Investing.com - The euro pulled back from session lows against the dollar on Tuesday as data showing that U.S. consumer confidence deteriorated this month tempered expectations for higher interest rates.
EUR/USD was last at 1.1056, off 0.28% for the day, from lows of 1.1022 ahead of the report.
The Conference Board, a market research group, said its index of consumer confidence fell to 90.9 this month from a downwardly revised 99.8 in June.

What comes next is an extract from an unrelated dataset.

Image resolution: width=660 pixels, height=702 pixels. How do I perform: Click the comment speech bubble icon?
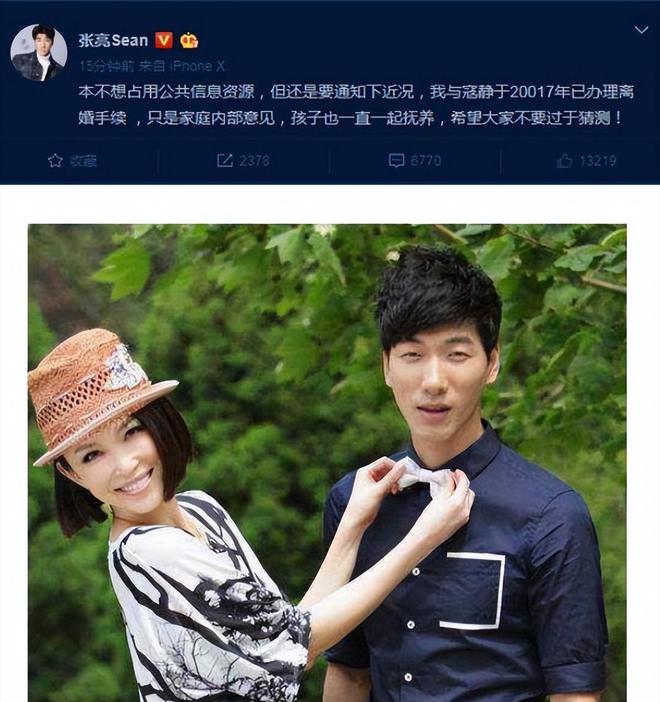(x=396, y=160)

Economists had forecast a reading of 100.0.
A less optimistic outlook for the labor market, as well as uncertainty and volatility in financial markets prompted by the situation in Greece and China sapped investor sentiment, the report said.
Other reports earlier Tuesday showed that U.S. house price growth stalled in May, while activity in the service sector picked up this month.
Demand for the dollar continued to be underpinned ahead of the start of the Federal Reserve’s two day policy setting meeting later in the day.
Investors were looking ahead to Wednesday’s Fed statement to see if policymakers would give any indication on the timing of an initial rate hike.
Fed Chair Janet Yellen has said the central bank could raise rates as soon as September if the economy continues to improve as expected.
The U.S. was to release figures on second quarter growth on Thursday, which were expected to show that the economy rebounded following a contraction in the first quarter following an unusually harsh winter.
The dollar eased against the yen, with USD/JPY last at 123.60, holding below session highs of 123.8.
The U.S. dollar index, which measures the greenback’s strength against a trade-weighted basket of six major currencies, was up 0.28% to 96.89, remaining above Monday’s two week lows of 96.28.